Task objective =
Every line of the data needs to be returned exactly.

Dataset extract =
=== Begin Enclosure ===

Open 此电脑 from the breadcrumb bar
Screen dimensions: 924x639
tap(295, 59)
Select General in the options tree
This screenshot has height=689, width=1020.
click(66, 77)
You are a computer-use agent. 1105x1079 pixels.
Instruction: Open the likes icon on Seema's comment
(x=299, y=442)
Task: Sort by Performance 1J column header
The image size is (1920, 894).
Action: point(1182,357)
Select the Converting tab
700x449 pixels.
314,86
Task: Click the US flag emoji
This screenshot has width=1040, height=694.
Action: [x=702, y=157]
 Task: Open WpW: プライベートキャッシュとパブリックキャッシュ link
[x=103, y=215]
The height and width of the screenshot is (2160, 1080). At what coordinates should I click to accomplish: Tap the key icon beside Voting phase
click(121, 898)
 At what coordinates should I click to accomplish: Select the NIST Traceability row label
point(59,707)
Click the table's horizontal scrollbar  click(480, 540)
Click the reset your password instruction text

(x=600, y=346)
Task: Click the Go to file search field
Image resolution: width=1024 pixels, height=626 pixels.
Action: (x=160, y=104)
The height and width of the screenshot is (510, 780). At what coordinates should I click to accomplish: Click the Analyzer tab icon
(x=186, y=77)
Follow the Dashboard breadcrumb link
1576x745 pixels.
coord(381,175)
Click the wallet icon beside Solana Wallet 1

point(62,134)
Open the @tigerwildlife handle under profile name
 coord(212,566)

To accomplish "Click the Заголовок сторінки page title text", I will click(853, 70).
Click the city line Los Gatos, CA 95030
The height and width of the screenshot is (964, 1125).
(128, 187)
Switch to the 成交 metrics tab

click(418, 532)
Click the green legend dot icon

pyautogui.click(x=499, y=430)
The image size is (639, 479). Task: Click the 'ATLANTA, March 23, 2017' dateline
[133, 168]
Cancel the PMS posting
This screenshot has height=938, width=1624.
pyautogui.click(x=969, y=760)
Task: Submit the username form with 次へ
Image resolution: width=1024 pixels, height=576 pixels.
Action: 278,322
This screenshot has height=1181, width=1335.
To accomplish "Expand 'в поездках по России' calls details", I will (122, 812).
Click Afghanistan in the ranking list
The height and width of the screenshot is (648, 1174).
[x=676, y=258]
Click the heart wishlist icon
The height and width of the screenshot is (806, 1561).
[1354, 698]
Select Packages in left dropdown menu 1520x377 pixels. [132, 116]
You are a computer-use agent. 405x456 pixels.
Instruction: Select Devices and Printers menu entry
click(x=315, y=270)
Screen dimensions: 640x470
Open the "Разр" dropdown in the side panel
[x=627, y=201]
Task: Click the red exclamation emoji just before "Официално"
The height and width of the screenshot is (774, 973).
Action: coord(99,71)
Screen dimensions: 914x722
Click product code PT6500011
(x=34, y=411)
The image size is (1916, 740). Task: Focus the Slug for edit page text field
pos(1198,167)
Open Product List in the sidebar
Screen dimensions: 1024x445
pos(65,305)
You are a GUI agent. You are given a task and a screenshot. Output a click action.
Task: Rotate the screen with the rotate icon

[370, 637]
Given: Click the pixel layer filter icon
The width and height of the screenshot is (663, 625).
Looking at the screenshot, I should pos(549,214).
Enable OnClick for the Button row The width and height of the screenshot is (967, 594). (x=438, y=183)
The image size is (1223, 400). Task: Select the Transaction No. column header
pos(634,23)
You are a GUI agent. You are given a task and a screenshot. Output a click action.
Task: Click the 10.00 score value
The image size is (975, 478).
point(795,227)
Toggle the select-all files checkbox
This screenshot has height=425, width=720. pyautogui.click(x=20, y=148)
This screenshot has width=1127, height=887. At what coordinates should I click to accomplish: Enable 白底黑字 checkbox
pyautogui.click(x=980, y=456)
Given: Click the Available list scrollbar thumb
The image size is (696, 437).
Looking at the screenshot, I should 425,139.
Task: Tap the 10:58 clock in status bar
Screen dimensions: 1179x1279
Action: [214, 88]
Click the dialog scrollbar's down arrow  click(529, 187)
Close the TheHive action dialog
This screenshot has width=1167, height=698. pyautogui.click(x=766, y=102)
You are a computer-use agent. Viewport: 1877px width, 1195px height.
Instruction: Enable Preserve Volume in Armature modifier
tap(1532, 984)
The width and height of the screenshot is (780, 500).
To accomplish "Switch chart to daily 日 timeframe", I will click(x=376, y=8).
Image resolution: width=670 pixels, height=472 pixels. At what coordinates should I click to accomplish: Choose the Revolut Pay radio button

=== End Enclosure ===

Written answer =
Open 此电脑 from the breadcrumb bar
Screen dimensions: 924x639
tap(295, 59)
Select General in the options tree
This screenshot has height=689, width=1020.
click(66, 77)
You are a computer-use agent. 1105x1079 pixels.
Instruction: Open the likes icon on Seema's comment
(x=299, y=442)
Task: Sort by Performance 1J column header
The image size is (1920, 894).
Action: point(1182,357)
Select the Converting tab
700x449 pixels.
314,86
Task: Click the US flag emoji
This screenshot has width=1040, height=694.
Action: [x=702, y=157]
 Task: Open WpW: プライベートキャッシュとパブリックキャッシュ link
[x=103, y=215]
The height and width of the screenshot is (2160, 1080). At what coordinates should I click to accomplish: Tap the key icon beside Voting phase
click(121, 898)
 At what coordinates should I click to accomplish: Select the NIST Traceability row label
point(59,707)
Click the table's horizontal scrollbar  click(480, 540)
Click the reset your password instruction text

(x=600, y=346)
Task: Click the Go to file search field
Image resolution: width=1024 pixels, height=626 pixels.
Action: (x=160, y=104)
The height and width of the screenshot is (510, 780). At what coordinates should I click to accomplish: Click the Analyzer tab icon
(x=186, y=77)
Follow the Dashboard breadcrumb link
1576x745 pixels.
coord(381,175)
Click the wallet icon beside Solana Wallet 1

point(62,134)
Open the @tigerwildlife handle under profile name
 coord(212,566)

To accomplish "Click the Заголовок сторінки page title text", I will click(853, 70).
Click the city line Los Gatos, CA 95030
The height and width of the screenshot is (964, 1125).
(128, 187)
Switch to the 成交 metrics tab

click(418, 532)
Click the green legend dot icon

pyautogui.click(x=499, y=430)
The image size is (639, 479). Task: Click the 'ATLANTA, March 23, 2017' dateline
[133, 168]
Cancel the PMS posting
This screenshot has height=938, width=1624.
pyautogui.click(x=969, y=760)
Task: Submit the username form with 次へ
Image resolution: width=1024 pixels, height=576 pixels.
Action: 278,322
This screenshot has height=1181, width=1335.
To accomplish "Expand 'в поездках по России' calls details", I will (122, 812).
Click Afghanistan in the ranking list
The height and width of the screenshot is (648, 1174).
[x=676, y=258]
Click the heart wishlist icon
The height and width of the screenshot is (806, 1561).
[1354, 698]
Select Packages in left dropdown menu 1520x377 pixels. [132, 116]
You are a computer-use agent. 405x456 pixels.
Instruction: Select Devices and Printers menu entry
click(x=315, y=270)
Screen dimensions: 640x470
Open the "Разр" dropdown in the side panel
[x=627, y=201]
Task: Click the red exclamation emoji just before "Официално"
The height and width of the screenshot is (774, 973).
Action: coord(99,71)
Screen dimensions: 914x722
Click product code PT6500011
(x=34, y=411)
The image size is (1916, 740). Task: Focus the Slug for edit page text field
pos(1198,167)
Open Product List in the sidebar
Screen dimensions: 1024x445
pos(65,305)
You are a GUI agent. You are given a task and a screenshot. Output a click action.
Task: Rotate the screen with the rotate icon

[370, 637]
Given: Click the pixel layer filter icon
The width and height of the screenshot is (663, 625).
Looking at the screenshot, I should pos(549,214).
Enable OnClick for the Button row The width and height of the screenshot is (967, 594). (x=438, y=183)
The image size is (1223, 400). Task: Select the Transaction No. column header
pos(634,23)
You are a GUI agent. You are given a task and a screenshot. Output a click action.
Task: Click the 10.00 score value
The image size is (975, 478).
point(795,227)
Toggle the select-all files checkbox
This screenshot has height=425, width=720. pyautogui.click(x=20, y=148)
This screenshot has width=1127, height=887. At what coordinates should I click to accomplish: Enable 白底黑字 checkbox
pyautogui.click(x=980, y=456)
Given: Click the Available list scrollbar thumb
The image size is (696, 437).
Looking at the screenshot, I should 425,139.
Task: Tap the 10:58 clock in status bar
Screen dimensions: 1179x1279
Action: [214, 88]
Click the dialog scrollbar's down arrow  click(529, 187)
Close the TheHive action dialog
This screenshot has width=1167, height=698. pyautogui.click(x=766, y=102)
You are a computer-use agent. Viewport: 1877px width, 1195px height.
Instruction: Enable Preserve Volume in Armature modifier
tap(1532, 984)
The width and height of the screenshot is (780, 500).
To accomplish "Switch chart to daily 日 timeframe", I will click(x=376, y=8).
Image resolution: width=670 pixels, height=472 pixels. At what coordinates should I click to accomplish: Choose the Revolut Pay radio button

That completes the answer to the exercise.